Descriptive ETLs can be further subdivided into two categories, the first of which are stochastic models that rely on average population dynamics and an associated probability of error. The benefit is that basic pest counting data can feed these models. One downside is that since they are based on averages that incorporate exponential growth across multiple generations, and exponential curves can have very steep sections, pests that have short generation times will require short intervals between sampling or an ETL can be crossed between inspections.

A second potential shortcoming is that data that is used to calculate these averages may include data that are not germain to an individual field. For example, the average may have used data from fields that are significantly hotter or colder than the field in question.

The second subcategory are deterministic models, which strive for unique, fixed outcomes based on additional, more specific data, instead of relying upon models that lump all of the parameters into a single equation and average them together. Examples of the additional data would be age-specific information of the pests, requiring more detailed inspections, and weather forecasts, which require additional data sources. These models can be considered to better customized for specific fields since the key drivers of the model are individually identified.

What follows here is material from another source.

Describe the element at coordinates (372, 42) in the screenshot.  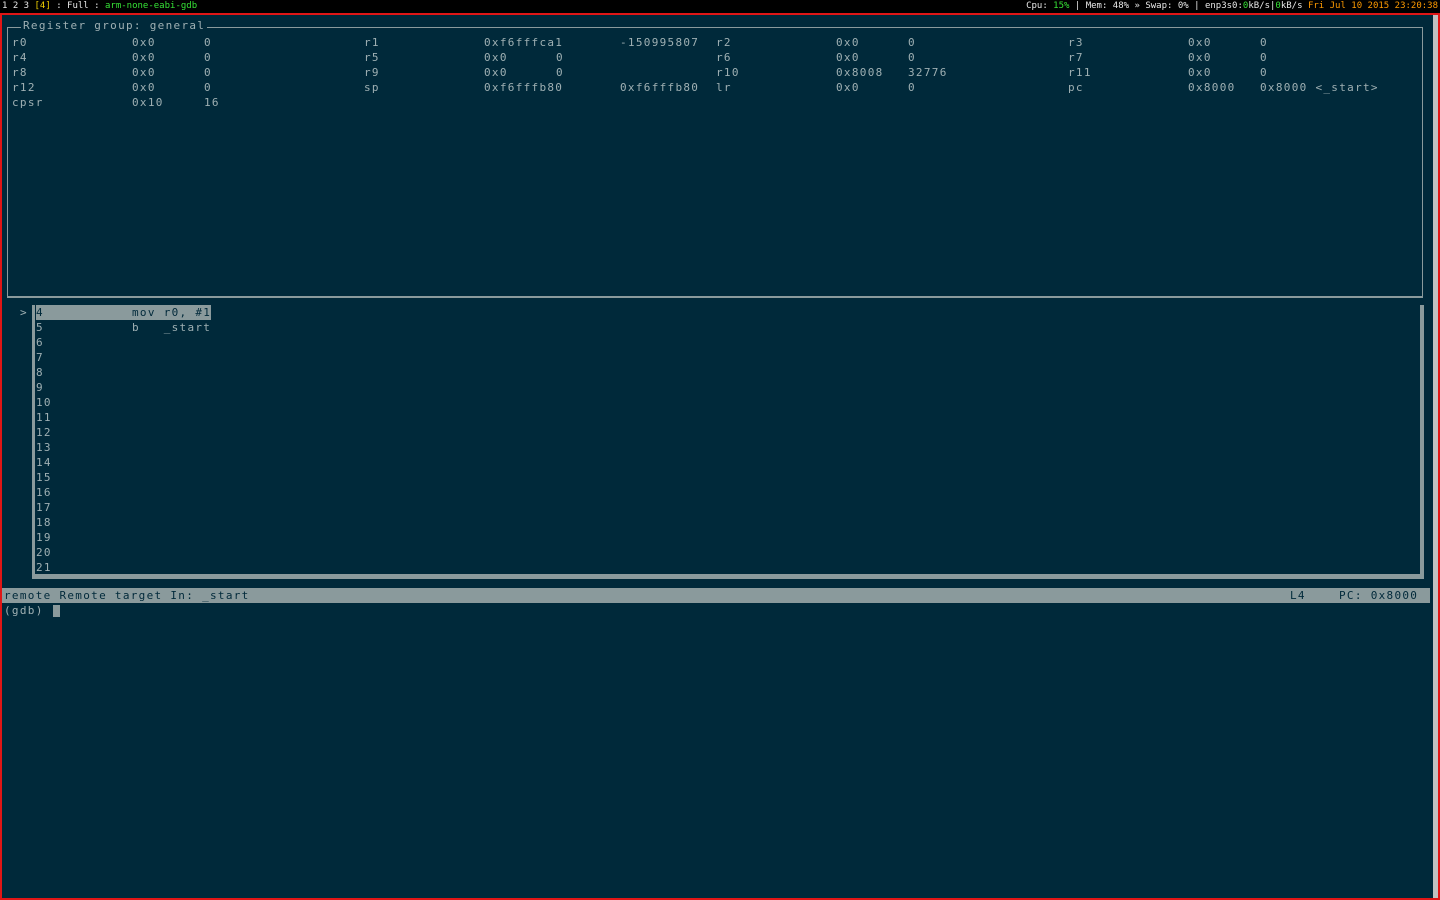
I see `register-name: r1` at that location.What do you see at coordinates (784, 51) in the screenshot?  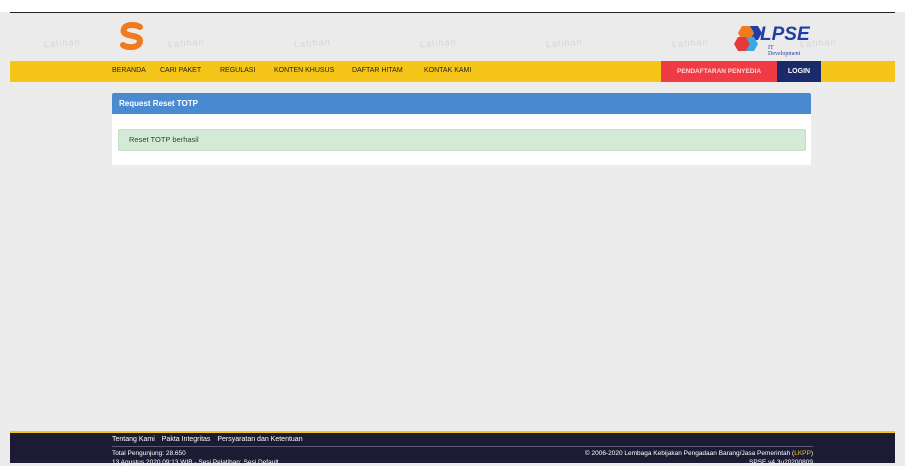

This additional level of complexity is justified when the resulting level of accuracy is needed, such as in IPM treatments which take a while to take effect. Thus, deterministic models are particularly important for biological control. While biocontrol treatments are proven to be highly effective components of sustainable IPM practices, they can require longer periods of time before they take effect, allowing populations to grow in the interim.

To calculate an ETL for biocontrol, the model should be driven by life table data for both the predator and pest species, and account for temperature, time and location-specific dynamics.

What are your personal preferences for complex, highly customizable models vs simple, easier to implement models? For growers with a wider range of operations, do your preferences change for certain crops, or organic vs conventional fields?